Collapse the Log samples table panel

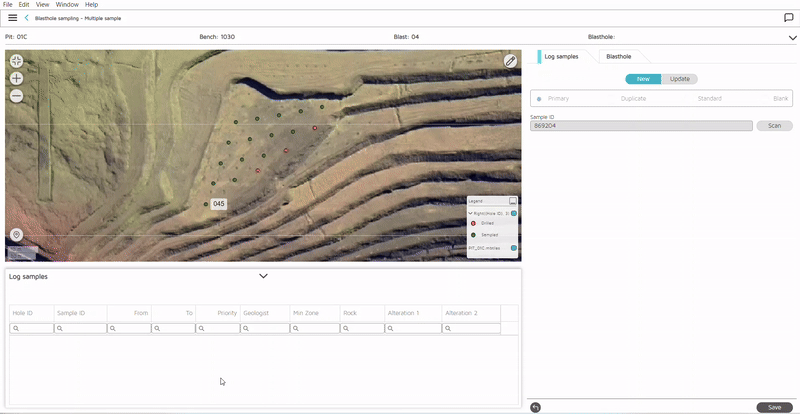pyautogui.click(x=263, y=275)
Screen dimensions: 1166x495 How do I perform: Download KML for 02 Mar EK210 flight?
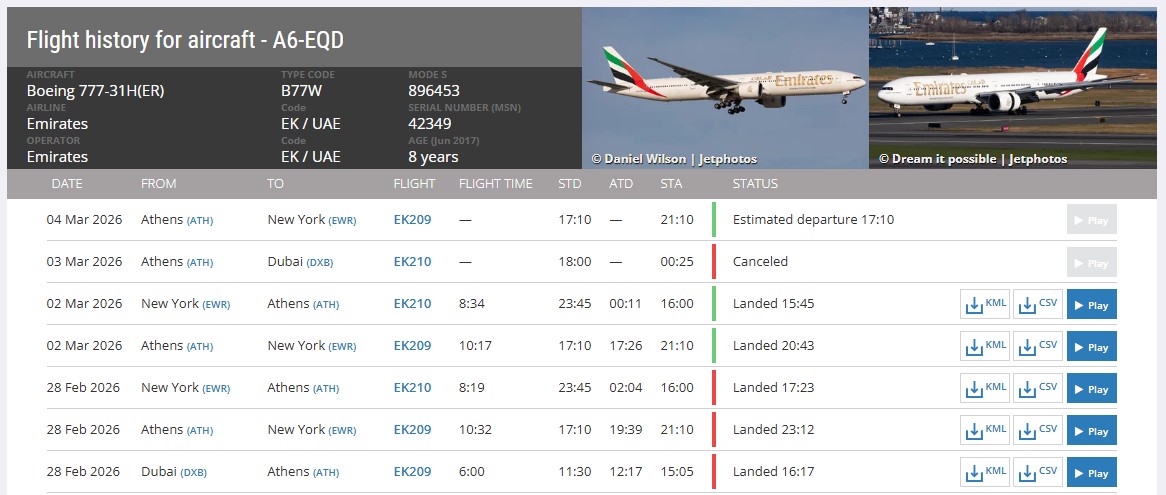(x=985, y=304)
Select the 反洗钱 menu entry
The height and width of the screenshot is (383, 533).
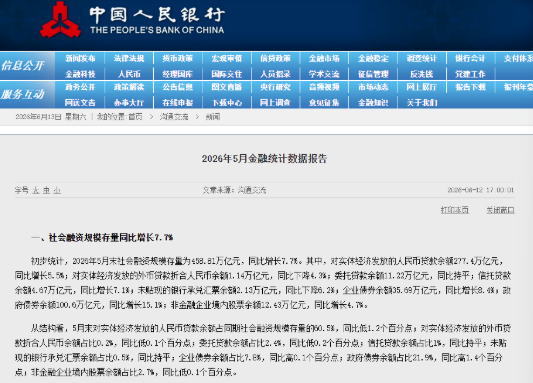click(x=422, y=74)
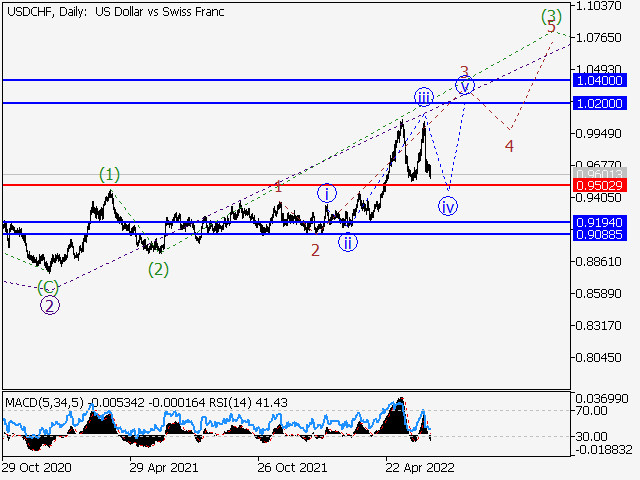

——————————

**Assigned task**
Return all of the entries exactly as written, but drop any pictures they hold.

**Exercise answer**
Collapse the Log samples table panel

pyautogui.click(x=263, y=275)
Screen dimensions: 1166x495 How do I perform: Download KML for 02 Mar EK210 flight?
(x=985, y=304)
Select the 反洗钱 menu entry
The height and width of the screenshot is (383, 533).
click(x=422, y=74)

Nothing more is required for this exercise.